(WORK REQUIRED)
Reproduce the complete listing without any deviation.

(SUPPLIED DATA)
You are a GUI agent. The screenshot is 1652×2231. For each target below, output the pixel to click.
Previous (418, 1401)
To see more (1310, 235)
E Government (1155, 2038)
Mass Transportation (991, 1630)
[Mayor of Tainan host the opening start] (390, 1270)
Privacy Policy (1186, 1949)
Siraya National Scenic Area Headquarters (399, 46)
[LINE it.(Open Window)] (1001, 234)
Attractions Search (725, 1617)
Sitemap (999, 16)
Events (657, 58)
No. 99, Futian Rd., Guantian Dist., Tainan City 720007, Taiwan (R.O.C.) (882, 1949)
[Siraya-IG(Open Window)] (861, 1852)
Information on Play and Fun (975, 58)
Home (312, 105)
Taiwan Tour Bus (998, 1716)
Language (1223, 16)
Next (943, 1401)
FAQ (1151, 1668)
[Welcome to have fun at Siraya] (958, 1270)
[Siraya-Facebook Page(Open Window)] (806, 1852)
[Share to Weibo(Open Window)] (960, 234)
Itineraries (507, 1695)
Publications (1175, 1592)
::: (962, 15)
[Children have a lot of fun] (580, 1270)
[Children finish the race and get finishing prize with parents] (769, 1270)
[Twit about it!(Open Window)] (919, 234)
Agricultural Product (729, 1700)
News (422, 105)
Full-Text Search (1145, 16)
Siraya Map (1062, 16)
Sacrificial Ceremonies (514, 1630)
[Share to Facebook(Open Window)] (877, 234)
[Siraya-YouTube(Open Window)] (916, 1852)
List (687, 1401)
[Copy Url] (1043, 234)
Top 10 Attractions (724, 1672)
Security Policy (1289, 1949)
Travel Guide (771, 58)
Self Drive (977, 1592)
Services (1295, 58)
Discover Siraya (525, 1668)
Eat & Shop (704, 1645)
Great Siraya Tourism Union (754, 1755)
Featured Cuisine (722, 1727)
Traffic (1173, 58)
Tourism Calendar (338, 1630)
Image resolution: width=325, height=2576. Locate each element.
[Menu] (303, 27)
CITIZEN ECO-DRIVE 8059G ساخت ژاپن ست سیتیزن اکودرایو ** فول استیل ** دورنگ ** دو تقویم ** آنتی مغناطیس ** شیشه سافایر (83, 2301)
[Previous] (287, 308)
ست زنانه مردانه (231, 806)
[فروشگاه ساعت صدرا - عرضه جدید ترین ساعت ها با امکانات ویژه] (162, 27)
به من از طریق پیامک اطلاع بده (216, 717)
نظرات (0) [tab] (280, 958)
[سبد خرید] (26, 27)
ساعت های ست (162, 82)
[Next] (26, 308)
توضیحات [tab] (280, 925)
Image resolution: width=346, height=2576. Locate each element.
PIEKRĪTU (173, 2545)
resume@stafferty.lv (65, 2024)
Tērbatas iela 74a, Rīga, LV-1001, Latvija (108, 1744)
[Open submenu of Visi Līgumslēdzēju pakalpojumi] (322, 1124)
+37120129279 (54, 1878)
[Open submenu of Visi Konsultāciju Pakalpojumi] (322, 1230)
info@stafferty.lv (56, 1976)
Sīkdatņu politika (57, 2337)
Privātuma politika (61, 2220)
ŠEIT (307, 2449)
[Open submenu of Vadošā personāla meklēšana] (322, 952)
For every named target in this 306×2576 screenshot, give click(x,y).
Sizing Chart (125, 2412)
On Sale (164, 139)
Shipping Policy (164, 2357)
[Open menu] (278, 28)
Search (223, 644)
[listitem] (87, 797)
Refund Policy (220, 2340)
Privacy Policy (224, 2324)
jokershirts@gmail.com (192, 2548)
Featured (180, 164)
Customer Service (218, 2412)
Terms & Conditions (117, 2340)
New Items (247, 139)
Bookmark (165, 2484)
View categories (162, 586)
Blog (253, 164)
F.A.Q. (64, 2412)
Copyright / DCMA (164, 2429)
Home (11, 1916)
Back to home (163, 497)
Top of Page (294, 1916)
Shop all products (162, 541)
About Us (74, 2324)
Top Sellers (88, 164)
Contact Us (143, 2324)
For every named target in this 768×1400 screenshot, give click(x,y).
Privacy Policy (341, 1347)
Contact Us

(OUTPUT OF THE EXERCISE)
You are a GUI agent. The screenshot is 1652×2231. For each target below, output the pixel to click.
Previous (418, 1401)
To see more (1310, 235)
E Government (1155, 2038)
Mass Transportation (991, 1630)
[Mayor of Tainan host the opening start] (390, 1270)
Privacy Policy (1186, 1949)
Siraya National Scenic Area Headquarters (399, 46)
[LINE it.(Open Window)] (1001, 234)
Attractions Search (725, 1617)
Sitemap (999, 16)
Events (657, 58)
No. 99, Futian Rd., Guantian Dist., Tainan City 720007, Taiwan (R.O.C.) (882, 1949)
[Siraya-IG(Open Window)] (861, 1852)
Information on Play and Fun (975, 58)
Home (312, 105)
Taiwan Tour Bus (998, 1716)
Language (1223, 16)
Next (943, 1401)
FAQ (1151, 1668)
[Welcome to have fun at Siraya] (958, 1270)
[Siraya-Facebook Page(Open Window)] (806, 1852)
[Share to Weibo(Open Window)] (960, 234)
Itineraries (507, 1695)
Publications (1175, 1592)
::: (962, 15)
[Children have a lot of fun] (580, 1270)
[Children finish the race and get finishing prize with parents] (769, 1270)
[Twit about it!(Open Window)] (919, 234)
Agricultural Product (729, 1700)
News (422, 105)
Full-Text Search (1145, 16)
Siraya Map (1062, 16)
Sacrificial Ceremonies (514, 1630)
[Share to Facebook(Open Window)] (877, 234)
[Siraya-YouTube(Open Window)] (916, 1852)
List (687, 1401)
[Copy Url] (1043, 234)
Top 10 Attractions (724, 1672)
Security Policy (1289, 1949)
Travel Guide (771, 58)
Self Drive (977, 1592)
Services (1295, 58)
Discover Siraya (525, 1668)
Eat & Shop (704, 1645)
Great Siraya Tourism Union (754, 1755)
Featured Cuisine (722, 1727)
Traffic (1173, 58)
Tourism Calendar (338, 1630)
Image resolution: width=325, height=2576. Locate each element.
[Menu] (303, 27)
CITIZEN ECO-DRIVE 8059G ساخت ژاپن ست سیتیزن اکودرایو ** فول استیل ** دورنگ ** دو تقویم ** آنتی مغناطیس ** شیشه سافایر (83, 2301)
[Previous] (287, 308)
ست زنانه مردانه (231, 806)
[فروشگاه ساعت صدرا - عرضه جدید ترین ساعت ها با امکانات ویژه] (162, 27)
به من از طریق پیامک اطلاع بده (216, 717)
نظرات (0) [tab] (280, 958)
[سبد خرید] (26, 27)
ساعت های ست (162, 82)
[Next] (26, 308)
توضیحات [tab] (280, 925)
Image resolution: width=346, height=2576. Locate each element.
PIEKRĪTU (173, 2545)
resume@stafferty.lv (65, 2024)
Tērbatas iela 74a, Rīga, LV-1001, Latvija (108, 1744)
[Open submenu of Visi Līgumslēdzēju pakalpojumi] (322, 1124)
+37120129279 (54, 1878)
[Open submenu of Visi Konsultāciju Pakalpojumi] (322, 1230)
info@stafferty.lv (56, 1976)
Sīkdatņu politika (57, 2337)
Privātuma politika (61, 2220)
ŠEIT (307, 2449)
[Open submenu of Vadošā personāla meklēšana] (322, 952)
For every named target in this 306×2576 screenshot, give click(x,y).
Sizing Chart (125, 2412)
On Sale (164, 139)
Shipping Policy (164, 2357)
[Open menu] (278, 28)
Search (223, 644)
[listitem] (87, 797)
Refund Policy (220, 2340)
Privacy Policy (224, 2324)
jokershirts@gmail.com (192, 2548)
Featured (180, 164)
Customer Service (218, 2412)
Terms & Conditions (117, 2340)
New Items (247, 139)
Bookmark (165, 2484)
View categories (162, 586)
Blog (253, 164)
F.A.Q. (64, 2412)
Copyright / DCMA (164, 2429)
Home (11, 1916)
Back to home (163, 497)
Top of Page (294, 1916)
Shop all products (162, 541)
About Us (74, 2324)
Top Sellers (88, 164)
Contact Us (143, 2324)
For every named target in this 768×1400 screenshot, give click(x,y).
Privacy Policy (341, 1347)
Contact Us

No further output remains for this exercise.